Люди попадали разные. Пацанов задерживали за нарушение комендантского часа, за распитие спиртных напитков, даже за то, что в кафе фотографировали девиц. Одного предпринимателя привезли, так его заложил какой-то дедуля. Позвонил и сказал, что у него дома граната. К предпринимателя вломились, когда он спал, треснули его прикладом по голове, забрали все деньги, тысяч двадцать. Не помню гривен или долларов.
В камеру бросают и своих, если чем – то проштрафились. К нам бросили бывшего омоновца. Мужик здоровенный и сильный. Он начал качать права, кричать. Его вывели в коридор и долго били. Ух, как его били! Он только приговаривал: «Мужики! Не надо! Мужики! Я все понял!». Потом заполз в камеру, и все время был очень тихим.
Я старался не обращать на себя внимания. Вел себя тихо, работал хорошо. Таскал мешки с песком для укрепления окон первого этажа и делал другую хозяйственную работу. На третий день приходили еще раз с дознанием. Опять спрашивали что-то непонятное. И не очень настойчиво.
На четвертый день посадили в «ГАЗель» и повезли к Металлисту. Вывели в поле, дали лопаты. К каждой маленькой группе приставили старшим какого-то ополченца. Нам попался нормальный парень с ваших кварталов. Он сказал: «Мужики» Я вас сильно работать заставлять не буду. Если чем-то поможете, будет хорошо». Мы и рыли траншею. Обрезали ветки на деревьях в лесополосе, чтобы им легче было бегать во время обстрела. В блиндаже встретился с парнем из России. Совсем молодой, лет 22 – 23. Нормальный парень, даже хороший, но уверен, что он тут реально воюет с фашизмом.

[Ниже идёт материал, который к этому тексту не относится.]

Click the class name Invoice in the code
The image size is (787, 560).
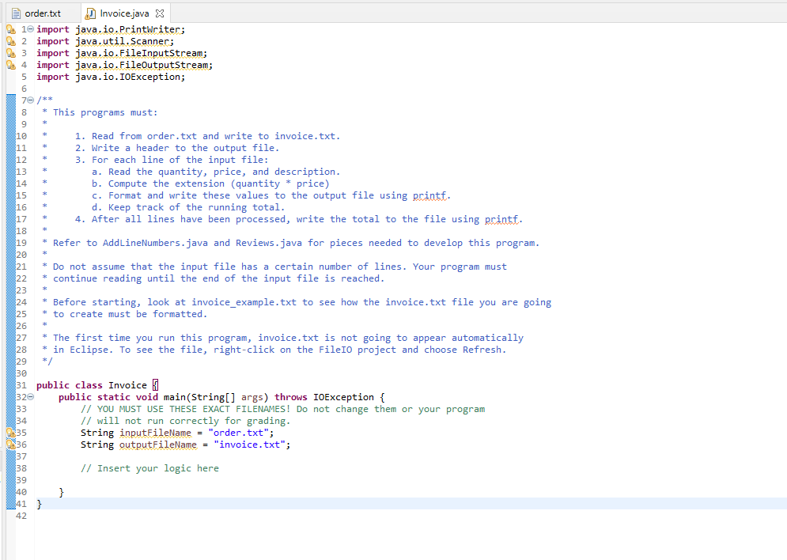(127, 385)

- Хороший человек – не профессия. И хороший человек может стать орудием зла. Наверное, и среди нацистов были субъективно добрые люди.

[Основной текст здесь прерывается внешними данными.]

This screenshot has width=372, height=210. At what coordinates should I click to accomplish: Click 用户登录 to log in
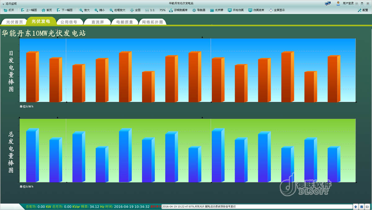click(x=345, y=3)
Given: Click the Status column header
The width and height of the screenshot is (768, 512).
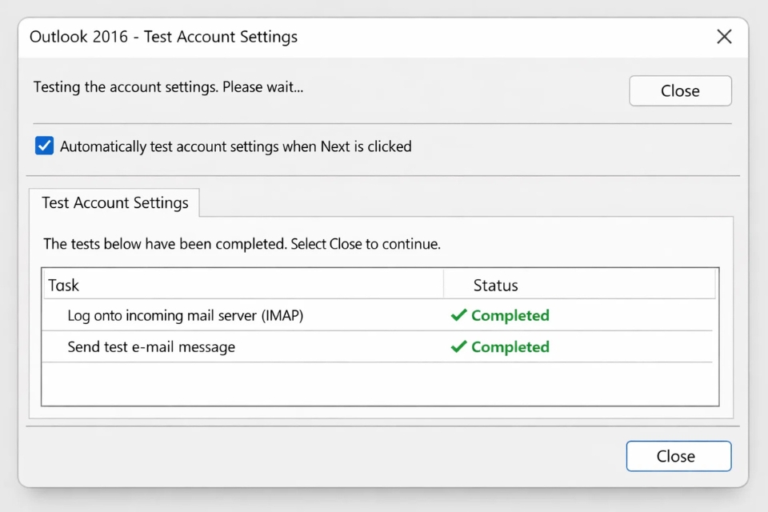Looking at the screenshot, I should (x=495, y=285).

- Да, очевидно. Так вот, когда мы рыли траншею, начался минометный обстрел. Но мины куда-то летели, не задевая наших позиций. Может быть, стреляли по Александровску. Но ощущение, что стреляли, неизвестно куда. Потом огонь стал прицельнее. Начали бить по главной базе. Нас отвели в лесополосу, а затем повели к Камброду.

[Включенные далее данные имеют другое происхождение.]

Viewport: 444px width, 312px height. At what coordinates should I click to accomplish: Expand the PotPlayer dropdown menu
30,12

Я видел, как мина попала в газораспределительную станцию и она взорвалась. Потом приехала наша «ГАЗель» и нас повезли в областную администрацию.
А вечером меня отпустили.
Армия могла бы давно смести этих сепаратов, но ей не дают это сделать.
- А почему? Я сам не могу этого понять!
Людям, прошедшим через застенки, войну необходима квалифицированная медицинская помощь населению. А самое главное – движение общества к социальной справедливости. Это создаст в стране оптимистическую атмосферу, в которой легче излечиваются все травмы. – заявляют они.